GIVEN RECORDS:
□ □ □ □ □ □ □
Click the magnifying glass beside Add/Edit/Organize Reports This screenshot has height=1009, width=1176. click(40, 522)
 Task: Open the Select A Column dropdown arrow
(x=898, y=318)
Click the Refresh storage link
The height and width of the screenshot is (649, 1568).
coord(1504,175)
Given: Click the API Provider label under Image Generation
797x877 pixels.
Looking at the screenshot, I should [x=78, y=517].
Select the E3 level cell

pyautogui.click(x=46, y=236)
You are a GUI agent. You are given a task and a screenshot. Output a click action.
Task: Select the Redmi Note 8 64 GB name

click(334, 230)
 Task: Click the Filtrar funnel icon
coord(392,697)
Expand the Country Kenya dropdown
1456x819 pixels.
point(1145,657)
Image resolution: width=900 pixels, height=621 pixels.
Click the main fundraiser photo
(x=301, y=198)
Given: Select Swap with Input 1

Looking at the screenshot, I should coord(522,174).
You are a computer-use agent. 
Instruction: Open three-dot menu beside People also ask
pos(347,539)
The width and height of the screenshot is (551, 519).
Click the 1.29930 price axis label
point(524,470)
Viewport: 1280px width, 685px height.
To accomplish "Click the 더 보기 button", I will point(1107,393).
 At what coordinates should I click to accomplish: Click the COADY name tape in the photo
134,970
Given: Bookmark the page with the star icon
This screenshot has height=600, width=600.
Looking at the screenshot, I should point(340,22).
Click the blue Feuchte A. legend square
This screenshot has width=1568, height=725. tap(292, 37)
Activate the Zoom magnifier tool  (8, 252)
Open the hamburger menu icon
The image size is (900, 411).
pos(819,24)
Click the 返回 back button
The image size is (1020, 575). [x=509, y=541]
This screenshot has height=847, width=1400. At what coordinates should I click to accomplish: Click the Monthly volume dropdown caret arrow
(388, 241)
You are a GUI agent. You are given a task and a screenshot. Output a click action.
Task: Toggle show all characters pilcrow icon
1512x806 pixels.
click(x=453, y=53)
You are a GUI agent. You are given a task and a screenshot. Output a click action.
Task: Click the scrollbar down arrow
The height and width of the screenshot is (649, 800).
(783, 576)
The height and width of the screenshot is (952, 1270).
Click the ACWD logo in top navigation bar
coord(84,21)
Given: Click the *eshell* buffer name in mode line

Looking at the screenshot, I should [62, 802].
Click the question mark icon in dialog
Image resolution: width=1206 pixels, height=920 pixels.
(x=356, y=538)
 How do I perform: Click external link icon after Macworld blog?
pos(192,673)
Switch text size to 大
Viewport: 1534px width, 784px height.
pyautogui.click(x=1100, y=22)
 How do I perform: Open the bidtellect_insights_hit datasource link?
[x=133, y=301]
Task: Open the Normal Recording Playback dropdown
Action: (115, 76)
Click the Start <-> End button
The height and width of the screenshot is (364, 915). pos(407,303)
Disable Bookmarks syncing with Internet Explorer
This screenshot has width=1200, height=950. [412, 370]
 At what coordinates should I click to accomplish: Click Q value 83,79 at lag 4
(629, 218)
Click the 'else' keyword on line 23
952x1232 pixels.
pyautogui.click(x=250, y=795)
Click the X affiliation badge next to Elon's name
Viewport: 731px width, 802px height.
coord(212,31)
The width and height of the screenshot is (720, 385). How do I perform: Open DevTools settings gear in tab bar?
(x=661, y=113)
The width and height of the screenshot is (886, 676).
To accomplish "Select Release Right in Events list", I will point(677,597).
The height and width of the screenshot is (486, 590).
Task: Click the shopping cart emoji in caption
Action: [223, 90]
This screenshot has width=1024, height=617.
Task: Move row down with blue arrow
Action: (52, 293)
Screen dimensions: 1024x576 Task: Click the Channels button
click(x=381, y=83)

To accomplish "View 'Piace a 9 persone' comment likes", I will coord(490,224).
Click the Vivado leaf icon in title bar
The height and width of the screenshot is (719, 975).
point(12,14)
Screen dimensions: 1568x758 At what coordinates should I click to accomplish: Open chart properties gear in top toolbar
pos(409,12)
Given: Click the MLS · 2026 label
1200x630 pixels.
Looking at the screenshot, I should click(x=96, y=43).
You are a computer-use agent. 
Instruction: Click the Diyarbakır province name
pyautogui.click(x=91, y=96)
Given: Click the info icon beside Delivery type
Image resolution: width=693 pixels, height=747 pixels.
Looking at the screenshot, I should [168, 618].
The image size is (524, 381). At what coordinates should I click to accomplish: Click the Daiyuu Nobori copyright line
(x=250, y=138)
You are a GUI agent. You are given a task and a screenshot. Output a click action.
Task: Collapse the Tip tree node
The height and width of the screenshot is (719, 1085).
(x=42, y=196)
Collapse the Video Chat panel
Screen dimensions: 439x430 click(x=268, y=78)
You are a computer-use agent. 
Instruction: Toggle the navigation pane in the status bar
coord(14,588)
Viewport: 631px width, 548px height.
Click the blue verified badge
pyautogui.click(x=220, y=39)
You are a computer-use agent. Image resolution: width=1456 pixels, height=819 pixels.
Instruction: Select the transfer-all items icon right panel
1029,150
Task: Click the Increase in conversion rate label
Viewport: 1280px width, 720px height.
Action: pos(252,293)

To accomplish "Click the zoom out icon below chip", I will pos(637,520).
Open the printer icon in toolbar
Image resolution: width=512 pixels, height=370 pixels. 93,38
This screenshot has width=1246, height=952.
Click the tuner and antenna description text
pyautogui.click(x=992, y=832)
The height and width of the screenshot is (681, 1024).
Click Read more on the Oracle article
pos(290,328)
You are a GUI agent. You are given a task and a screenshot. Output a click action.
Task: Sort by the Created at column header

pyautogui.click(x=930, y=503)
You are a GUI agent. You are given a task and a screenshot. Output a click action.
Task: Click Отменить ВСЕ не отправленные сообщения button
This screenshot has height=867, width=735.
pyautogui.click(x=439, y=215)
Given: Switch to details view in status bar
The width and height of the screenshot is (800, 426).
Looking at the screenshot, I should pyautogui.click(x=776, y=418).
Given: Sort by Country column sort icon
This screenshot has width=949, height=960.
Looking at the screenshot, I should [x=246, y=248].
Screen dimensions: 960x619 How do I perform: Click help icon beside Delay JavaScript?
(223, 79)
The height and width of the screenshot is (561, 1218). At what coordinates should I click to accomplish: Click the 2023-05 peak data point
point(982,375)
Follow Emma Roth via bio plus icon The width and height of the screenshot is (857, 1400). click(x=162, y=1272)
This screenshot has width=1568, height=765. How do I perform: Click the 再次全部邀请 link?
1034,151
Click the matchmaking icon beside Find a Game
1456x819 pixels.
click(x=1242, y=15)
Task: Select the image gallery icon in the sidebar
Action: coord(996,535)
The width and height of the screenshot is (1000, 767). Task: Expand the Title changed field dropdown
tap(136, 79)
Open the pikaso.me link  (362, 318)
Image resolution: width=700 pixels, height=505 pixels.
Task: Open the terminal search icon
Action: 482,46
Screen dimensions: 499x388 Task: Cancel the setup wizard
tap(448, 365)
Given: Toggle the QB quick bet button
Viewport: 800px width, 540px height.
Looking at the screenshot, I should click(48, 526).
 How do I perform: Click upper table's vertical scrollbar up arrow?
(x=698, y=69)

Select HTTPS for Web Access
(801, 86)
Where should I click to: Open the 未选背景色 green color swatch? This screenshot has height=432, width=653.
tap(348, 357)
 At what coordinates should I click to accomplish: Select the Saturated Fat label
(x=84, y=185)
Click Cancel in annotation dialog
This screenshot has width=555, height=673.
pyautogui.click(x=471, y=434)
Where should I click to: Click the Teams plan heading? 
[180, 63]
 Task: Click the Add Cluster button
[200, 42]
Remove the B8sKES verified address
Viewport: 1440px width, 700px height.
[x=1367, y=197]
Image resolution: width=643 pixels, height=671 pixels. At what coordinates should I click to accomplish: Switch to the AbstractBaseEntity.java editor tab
□ □ □ □ □ □ □
WORK ITEM:
Each record must be reproduced exactly, with nothing missing.

RESULT OF THIS TASK:
Click the magnifying glass beside Add/Edit/Organize Reports This screenshot has height=1009, width=1176. click(40, 522)
 Task: Open the Select A Column dropdown arrow
(x=898, y=318)
Click the Refresh storage link
The height and width of the screenshot is (649, 1568).
coord(1504,175)
Given: Click the API Provider label under Image Generation
797x877 pixels.
Looking at the screenshot, I should [x=78, y=517].
Select the E3 level cell

pyautogui.click(x=46, y=236)
You are a GUI agent. You are given a task and a screenshot. Output a click action.
Task: Select the Redmi Note 8 64 GB name

click(334, 230)
 Task: Click the Filtrar funnel icon
coord(392,697)
Expand the Country Kenya dropdown
1456x819 pixels.
point(1145,657)
Image resolution: width=900 pixels, height=621 pixels.
Click the main fundraiser photo
(x=301, y=198)
Given: Select Swap with Input 1

Looking at the screenshot, I should coord(522,174).
You are a computer-use agent. 
Instruction: Open three-dot menu beside People also ask
pos(347,539)
The width and height of the screenshot is (551, 519).
Click the 1.29930 price axis label
point(524,470)
Viewport: 1280px width, 685px height.
To accomplish "Click the 더 보기 button", I will point(1107,393).
 At what coordinates should I click to accomplish: Click the COADY name tape in the photo
134,970
Given: Bookmark the page with the star icon
This screenshot has height=600, width=600.
Looking at the screenshot, I should point(340,22).
Click the blue Feuchte A. legend square
This screenshot has width=1568, height=725. tap(292, 37)
Activate the Zoom magnifier tool  (8, 252)
Open the hamburger menu icon
The image size is (900, 411).
pos(819,24)
Click the 返回 back button
The image size is (1020, 575). [x=509, y=541]
This screenshot has height=847, width=1400. At what coordinates should I click to accomplish: Click the Monthly volume dropdown caret arrow
(388, 241)
You are a GUI agent. You are given a task and a screenshot. Output a click action.
Task: Toggle show all characters pilcrow icon
1512x806 pixels.
click(x=453, y=53)
You are a GUI agent. You are given a task and a screenshot. Output a click action.
Task: Click the scrollbar down arrow
The height and width of the screenshot is (649, 800).
(783, 576)
The height and width of the screenshot is (952, 1270).
Click the ACWD logo in top navigation bar
coord(84,21)
Given: Click the *eshell* buffer name in mode line

Looking at the screenshot, I should [62, 802].
Click the question mark icon in dialog
Image resolution: width=1206 pixels, height=920 pixels.
(x=356, y=538)
 How do I perform: Click external link icon after Macworld blog?
pos(192,673)
Switch text size to 大
Viewport: 1534px width, 784px height.
pyautogui.click(x=1100, y=22)
 How do I perform: Open the bidtellect_insights_hit datasource link?
[x=133, y=301]
Task: Open the Normal Recording Playback dropdown
Action: (115, 76)
Click the Start <-> End button
The height and width of the screenshot is (364, 915). pos(407,303)
Disable Bookmarks syncing with Internet Explorer
This screenshot has width=1200, height=950. [412, 370]
 At what coordinates should I click to accomplish: Click Q value 83,79 at lag 4
(629, 218)
Click the 'else' keyword on line 23
952x1232 pixels.
pyautogui.click(x=250, y=795)
Click the X affiliation badge next to Elon's name
Viewport: 731px width, 802px height.
coord(212,31)
The width and height of the screenshot is (720, 385). How do I perform: Open DevTools settings gear in tab bar?
(x=661, y=113)
The width and height of the screenshot is (886, 676).
To accomplish "Select Release Right in Events list", I will point(677,597).
The height and width of the screenshot is (486, 590).
Task: Click the shopping cart emoji in caption
Action: [223, 90]
This screenshot has width=1024, height=617.
Task: Move row down with blue arrow
Action: (52, 293)
Screen dimensions: 1024x576 Task: Click the Channels button
click(x=381, y=83)

To accomplish "View 'Piace a 9 persone' comment likes", I will coord(490,224).
Click the Vivado leaf icon in title bar
The height and width of the screenshot is (719, 975).
point(12,14)
Screen dimensions: 1568x758 At what coordinates should I click to accomplish: Open chart properties gear in top toolbar
pos(409,12)
Given: Click the MLS · 2026 label
1200x630 pixels.
Looking at the screenshot, I should click(x=96, y=43).
You are a computer-use agent. 
Instruction: Click the Diyarbakır province name
pyautogui.click(x=91, y=96)
Given: Click the info icon beside Delivery type
Image resolution: width=693 pixels, height=747 pixels.
Looking at the screenshot, I should [168, 618].
The image size is (524, 381). At what coordinates should I click to accomplish: Click the Daiyuu Nobori copyright line
(x=250, y=138)
You are a GUI agent. You are given a task and a screenshot. Output a click action.
Task: Collapse the Tip tree node
The height and width of the screenshot is (719, 1085).
(x=42, y=196)
Collapse the Video Chat panel
Screen dimensions: 439x430 click(x=268, y=78)
You are a computer-use agent. 
Instruction: Toggle the navigation pane in the status bar
coord(14,588)
Viewport: 631px width, 548px height.
Click the blue verified badge
pyautogui.click(x=220, y=39)
You are a computer-use agent. Image resolution: width=1456 pixels, height=819 pixels.
Instruction: Select the transfer-all items icon right panel
1029,150
Task: Click the Increase in conversion rate label
Viewport: 1280px width, 720px height.
Action: pos(252,293)

To accomplish "Click the zoom out icon below chip", I will pos(637,520).
Open the printer icon in toolbar
Image resolution: width=512 pixels, height=370 pixels. 93,38
This screenshot has width=1246, height=952.
Click the tuner and antenna description text
pyautogui.click(x=992, y=832)
The height and width of the screenshot is (681, 1024).
Click Read more on the Oracle article
pos(290,328)
You are a GUI agent. You are given a task and a screenshot. Output a click action.
Task: Sort by the Created at column header

pyautogui.click(x=930, y=503)
You are a GUI agent. You are given a task and a screenshot. Output a click action.
Task: Click Отменить ВСЕ не отправленные сообщения button
This screenshot has height=867, width=735.
pyautogui.click(x=439, y=215)
Given: Switch to details view in status bar
The width and height of the screenshot is (800, 426).
Looking at the screenshot, I should pyautogui.click(x=776, y=418).
Given: Sort by Country column sort icon
This screenshot has width=949, height=960.
Looking at the screenshot, I should [x=246, y=248].
Screen dimensions: 960x619 How do I perform: Click help icon beside Delay JavaScript?
(223, 79)
The height and width of the screenshot is (561, 1218). At what coordinates should I click to accomplish: Click the 2023-05 peak data point
point(982,375)
Follow Emma Roth via bio plus icon The width and height of the screenshot is (857, 1400). click(x=162, y=1272)
This screenshot has width=1568, height=765. How do I perform: Click the 再次全部邀请 link?
1034,151
Click the matchmaking icon beside Find a Game
1456x819 pixels.
click(x=1242, y=15)
Task: Select the image gallery icon in the sidebar
Action: coord(996,535)
The width and height of the screenshot is (1000, 767). Task: Expand the Title changed field dropdown
tap(136, 79)
Open the pikaso.me link  (362, 318)
Image resolution: width=700 pixels, height=505 pixels.
Task: Open the terminal search icon
Action: 482,46
Screen dimensions: 499x388 Task: Cancel the setup wizard
tap(448, 365)
Given: Toggle the QB quick bet button
Viewport: 800px width, 540px height.
Looking at the screenshot, I should click(48, 526).
 How do I perform: Click upper table's vertical scrollbar up arrow?
(x=698, y=69)

Select HTTPS for Web Access
(801, 86)
Where should I click to: Open the 未选背景色 green color swatch? This screenshot has height=432, width=653.
tap(348, 357)
 At what coordinates should I click to accomplish: Select the Saturated Fat label
(x=84, y=185)
Click Cancel in annotation dialog
This screenshot has width=555, height=673.
pyautogui.click(x=471, y=434)
Where should I click to: Click the Teams plan heading? 
[180, 63]
 Task: Click the Add Cluster button
[200, 42]
Remove the B8sKES verified address
Viewport: 1440px width, 700px height.
[x=1367, y=197]
Image resolution: width=643 pixels, height=671 pixels. At what coordinates should I click to accomplish: Switch to the AbstractBaseEntity.java editor tab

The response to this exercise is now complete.